SiegendesLicht said:


> So, how many social experiments more have to be carried out, until the communist ideal will finally be achieved? Provided that human beings are essentially always the same and always have the potential for corruption?


If you mean to say that communism is too idealistic, then I would agree with you, but let's not pretend things are any better now, capitalism is certainly not corruption proof and the "democracy" we have in the western world is not a pure paragon of fair governance. Basically what I'm saying is that when you put the few in charge of the majority you will always end up in the same position, and since from an anthropological standpoint it is the few that tend towards dominance, the corruption we're talking about may as well be inborn.


----------



## violadude

SiegendesLicht said:


> Maybe, but I still don't like the idea of some government experimenting on *me*. My favorite, (though a very sad one) example of a failed communist experiment is East and West Germany. One nation, with the same culture, speaking the same language, which was divided in two halves by a wall, and the communist paradise was attempted to be built in one of them. *Those people risked their lives in order to escape from that "paradise"! *


I think all governments are guilty of experimenting on their people, whether communist or capitalist economies.

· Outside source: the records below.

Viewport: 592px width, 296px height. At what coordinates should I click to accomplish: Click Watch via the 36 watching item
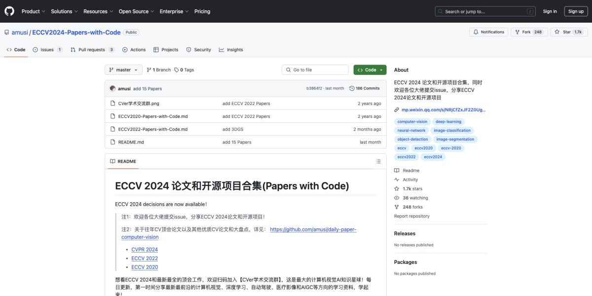point(410,197)
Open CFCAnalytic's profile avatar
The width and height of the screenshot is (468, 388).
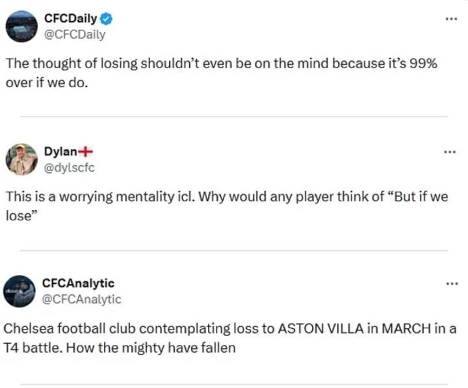pos(22,291)
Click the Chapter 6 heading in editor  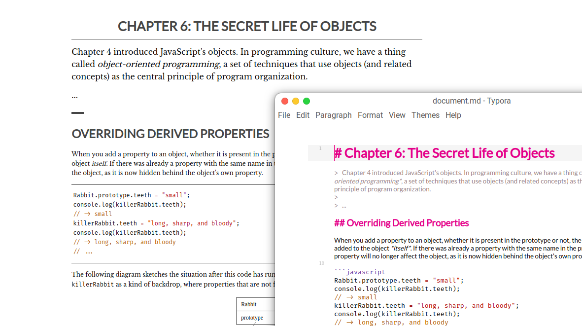(x=445, y=153)
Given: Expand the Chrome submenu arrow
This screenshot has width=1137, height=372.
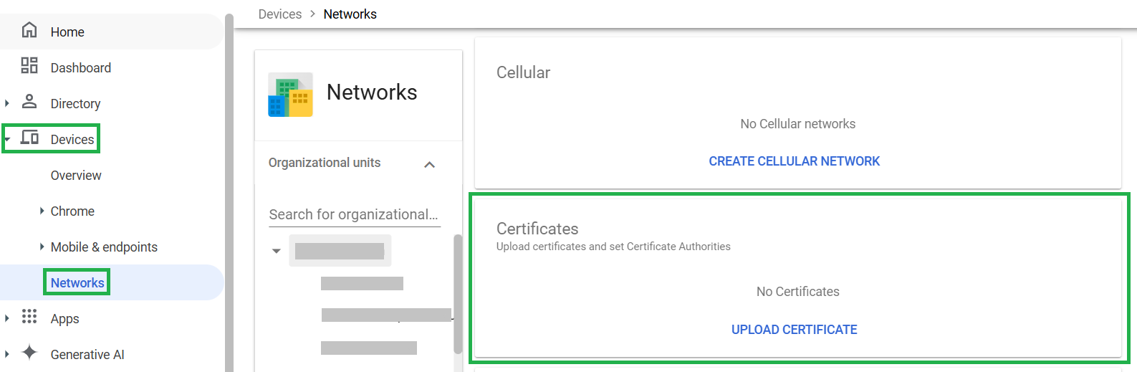Looking at the screenshot, I should click(42, 211).
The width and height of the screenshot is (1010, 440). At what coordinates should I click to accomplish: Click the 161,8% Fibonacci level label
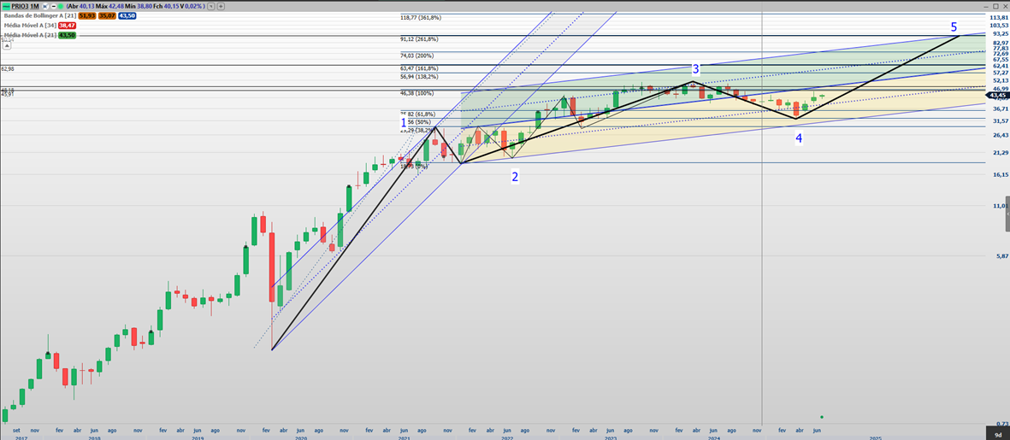[x=418, y=67]
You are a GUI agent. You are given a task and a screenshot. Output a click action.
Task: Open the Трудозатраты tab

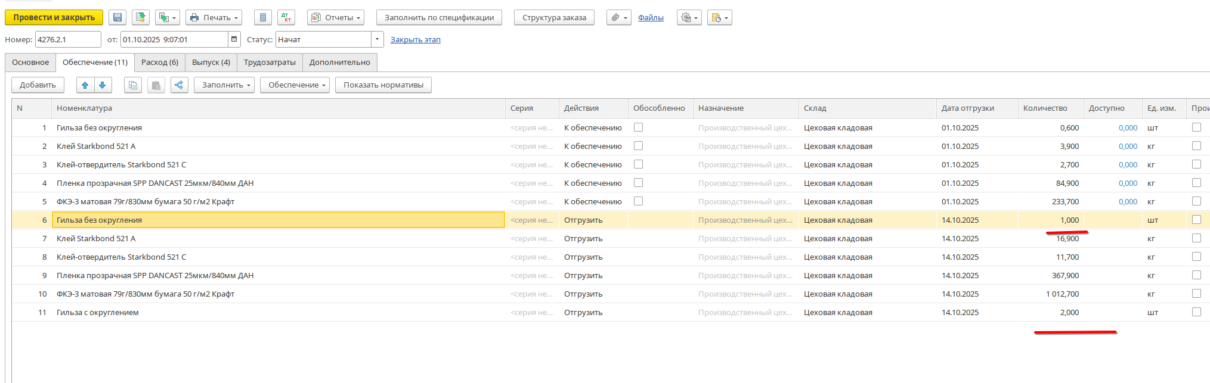tap(270, 63)
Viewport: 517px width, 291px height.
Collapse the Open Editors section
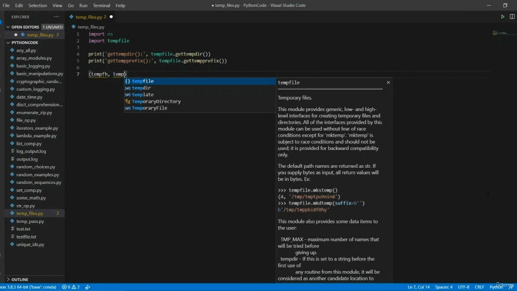coord(8,27)
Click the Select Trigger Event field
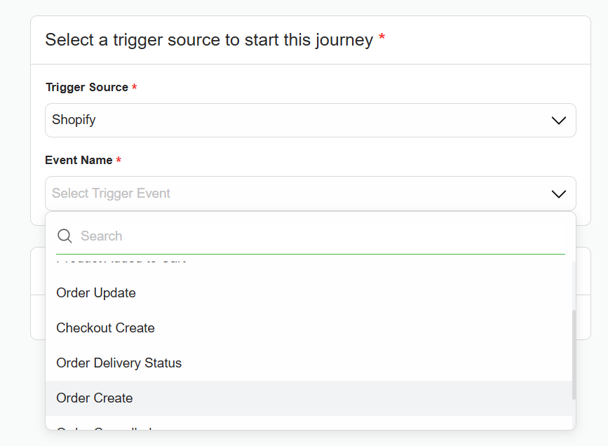Image resolution: width=608 pixels, height=446 pixels. (295, 194)
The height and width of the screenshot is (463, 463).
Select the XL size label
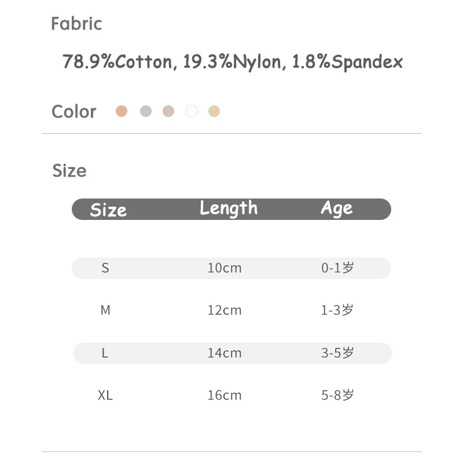(105, 395)
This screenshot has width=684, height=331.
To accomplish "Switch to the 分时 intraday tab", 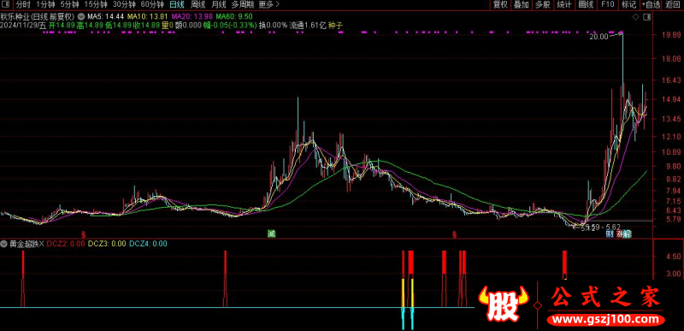I will coord(24,5).
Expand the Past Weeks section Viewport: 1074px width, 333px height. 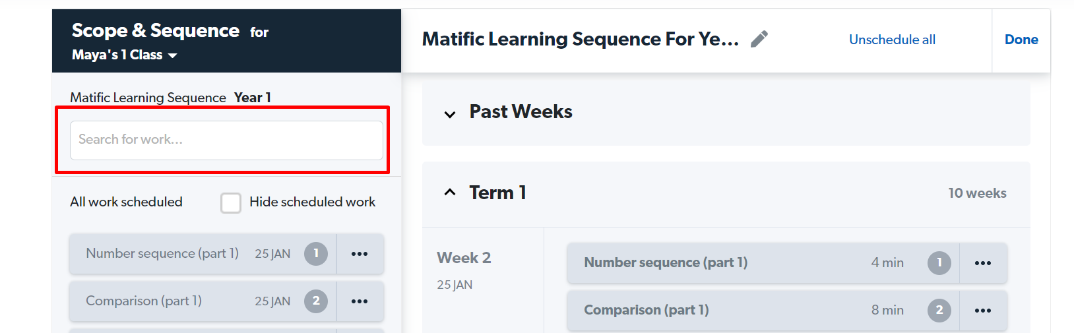[x=450, y=114]
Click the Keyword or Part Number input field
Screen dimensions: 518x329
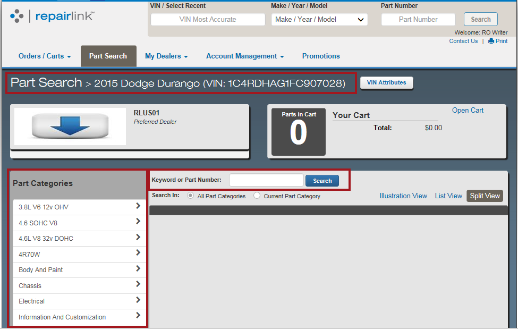[x=266, y=180]
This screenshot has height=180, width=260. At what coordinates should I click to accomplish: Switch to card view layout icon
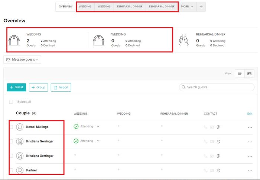[250, 74]
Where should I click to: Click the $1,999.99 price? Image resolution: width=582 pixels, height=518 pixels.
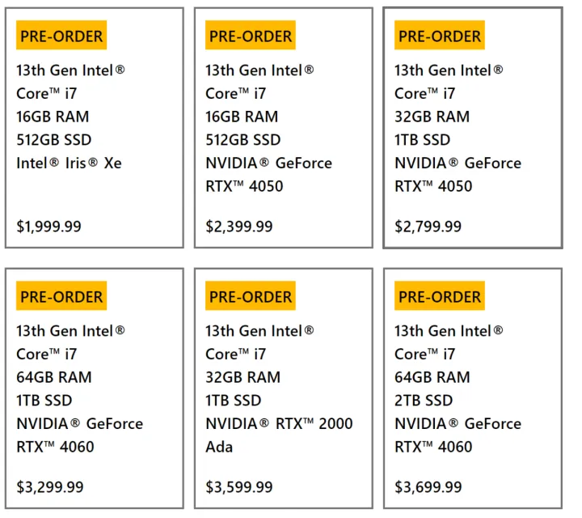tap(49, 227)
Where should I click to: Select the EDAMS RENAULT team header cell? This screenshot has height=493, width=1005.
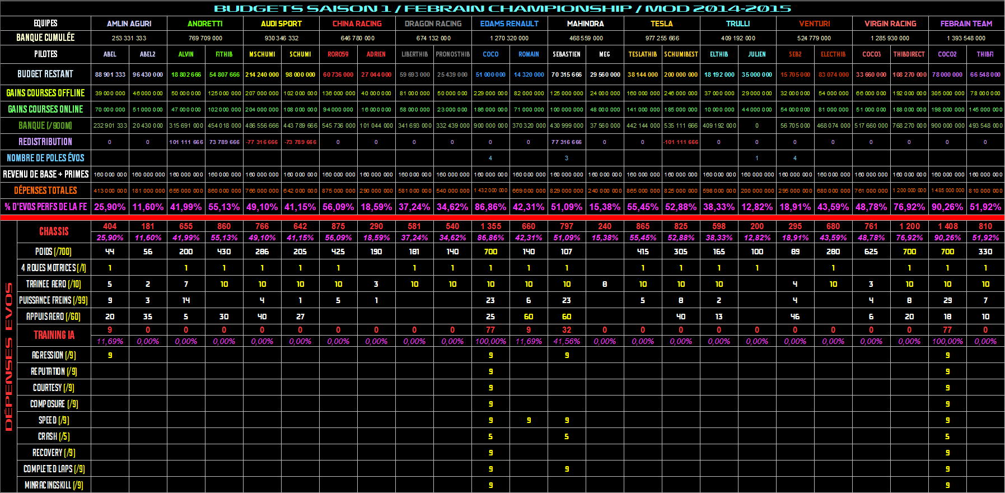point(509,24)
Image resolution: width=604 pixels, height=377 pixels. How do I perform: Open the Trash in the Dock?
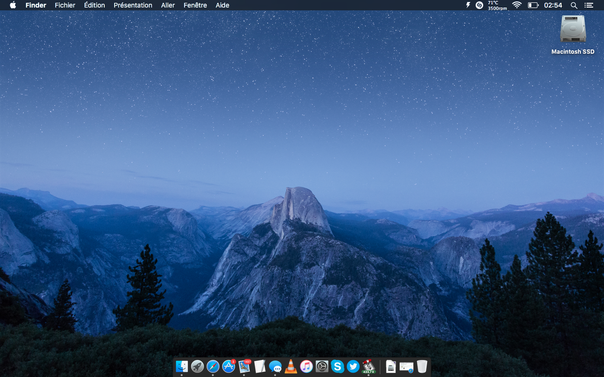[x=422, y=366]
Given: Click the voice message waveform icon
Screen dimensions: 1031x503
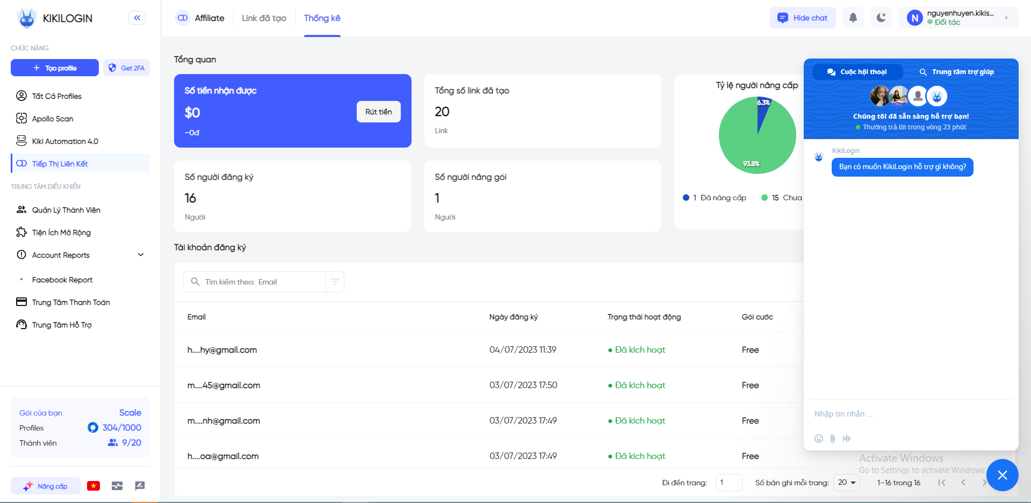Looking at the screenshot, I should coord(847,439).
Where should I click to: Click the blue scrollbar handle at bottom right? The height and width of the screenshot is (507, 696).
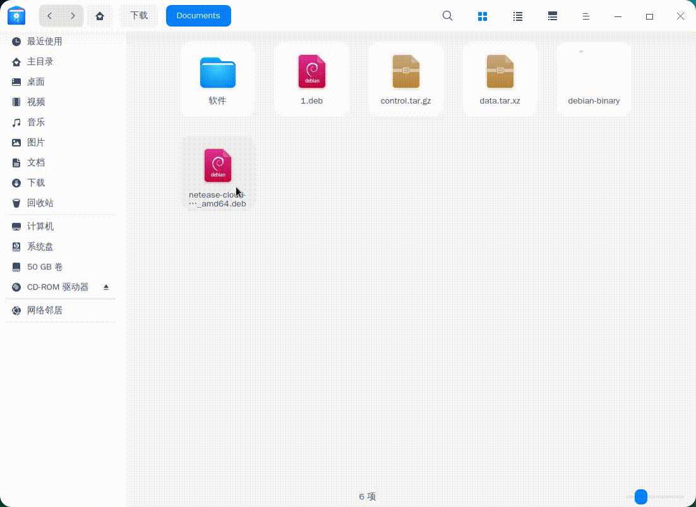642,496
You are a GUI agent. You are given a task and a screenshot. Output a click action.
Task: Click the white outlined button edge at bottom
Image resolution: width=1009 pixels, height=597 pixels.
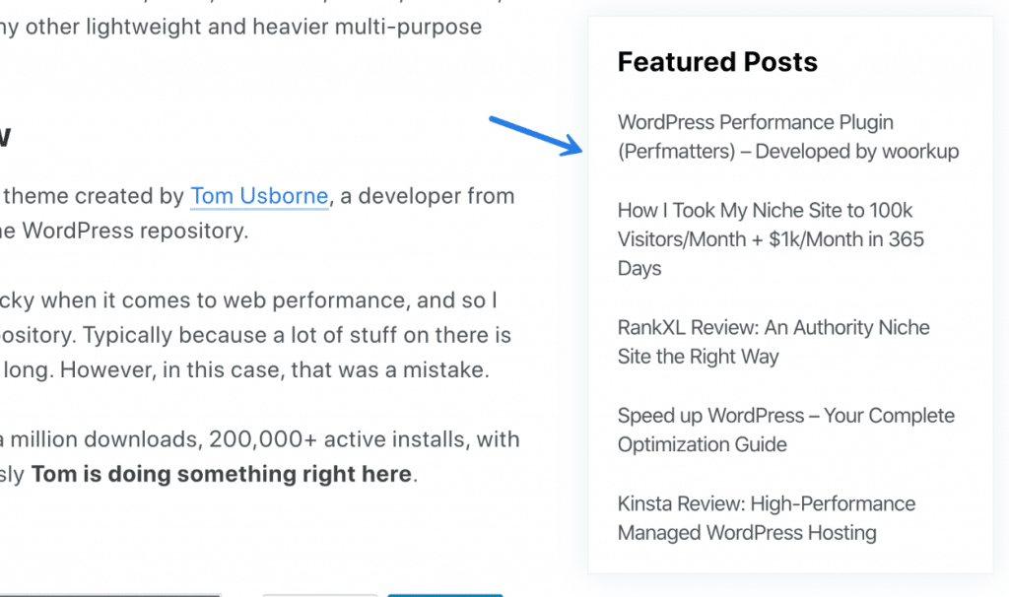pyautogui.click(x=319, y=595)
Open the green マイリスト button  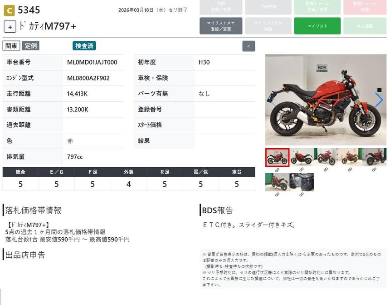pos(317,26)
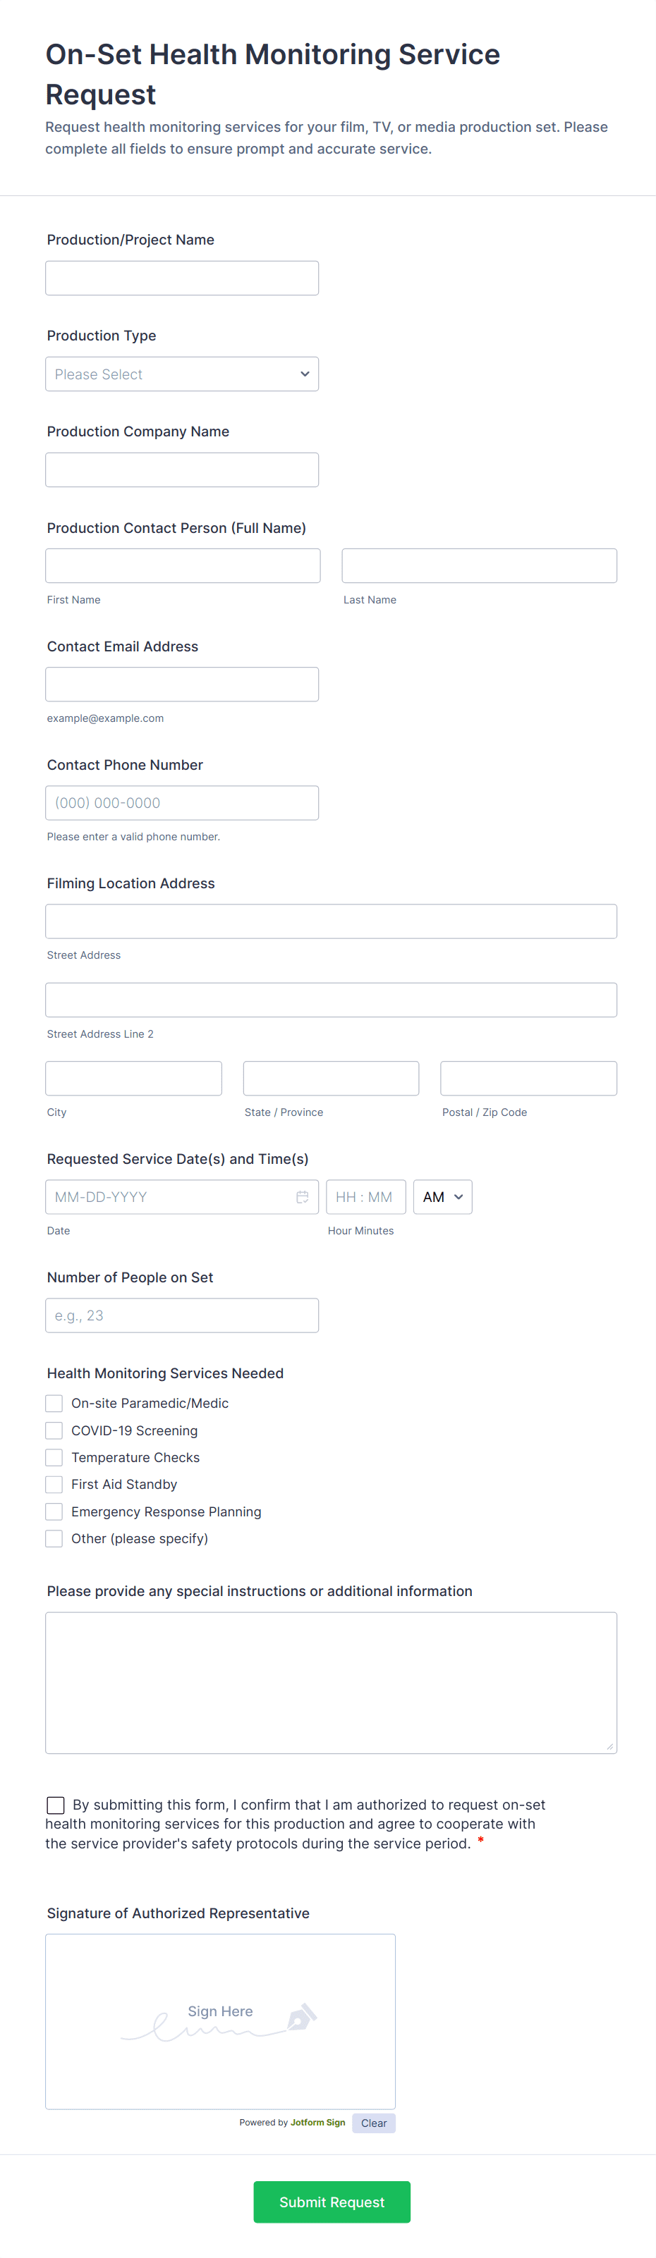656x2258 pixels.
Task: Click the Hour Minutes time field
Action: coord(366,1196)
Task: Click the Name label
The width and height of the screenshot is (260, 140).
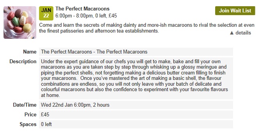Action: pyautogui.click(x=30, y=52)
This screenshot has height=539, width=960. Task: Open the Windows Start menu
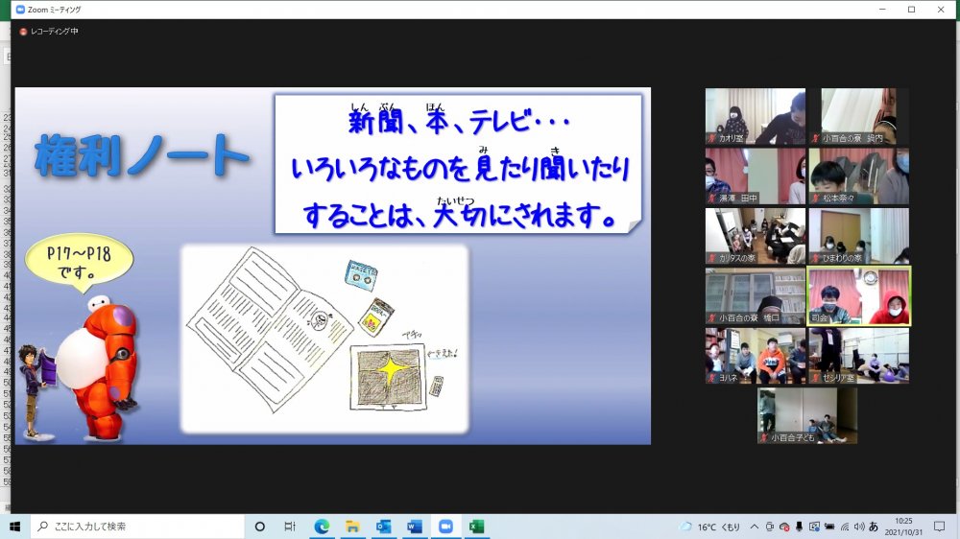click(x=14, y=527)
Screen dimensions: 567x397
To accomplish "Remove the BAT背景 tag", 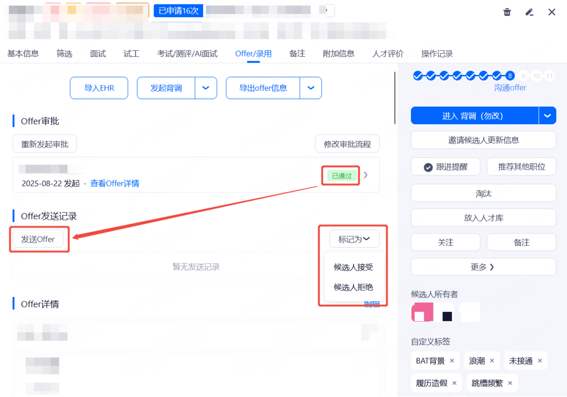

But anyway, I haven't looked into the situation in East and West Germany. It's certainly not the most lauded example of communism, even among communists, if it was communism at all.


----------



## Cnote11

Crudblud said:


> If you mean to say that communism is too idealistic, then I would agree with you, but let's not pretend things are any better now, capitalism is certainly not corruption proof and the "democracy" we have in the western world is not a pure paragon of fair governance. Basically what I'm saying is that when you put the few in charge of the majority you will always end up in the same position, and since from an anthropological standpoint it is the few that tend towards dominance, the corruption we're talking about may as well be inborn.


A lot of people are ignorant of the issues stemming from their espoused form of government because they happen to be on the favorable side of it


----------



## Cnote11

Also, it didn't help that other countries chose to meddle in the affairs of states trying to set up new forms of government. Many South American countries were demolished by the United States any time they tried to set up a new government. That isn't a very fair shot. We'll see how places like Vietnam do in the next 30 years.


----------



## SiegendesLicht

Crudblud said:


> If you mean to say that communism is too idealistic, then I would agree with you, but let's not pretend things are any better now, capitalism is certainly not corruption proof and the "democracy" we have in the western world is not a pure paragon of fair governance.


Things are not perfect now of course (and probably will never be), but at least here in Eastern Europe they are much, much better than they used to be under communist government.


----------



## violadude

SiegendesLicht said:


> I have already said this a hundred times, I know, but if a certail social model has been tried many times in different cultures and under different conditions, and it has failed every single time, because it does not take into account the human nature and its corruptability, it's only reasonable to admit that it's not working.


Well, I don't believe that there is one, unchanging and static "human nature."


----------



## Cnote11

SiegendesLicht said:


> Things are not perfect now of course (and probably will never be), but at least here in Eastern Europe they are much, much better than they used to be under communist government.


I'd agree to that. If a new form of government is to be set up, one should be quite wary about it and it is the populace's duty to ensure that all the mechanisms needed for a free state are implemented. One should probably be wary of any government claiming to get from x to y overnight, anyway.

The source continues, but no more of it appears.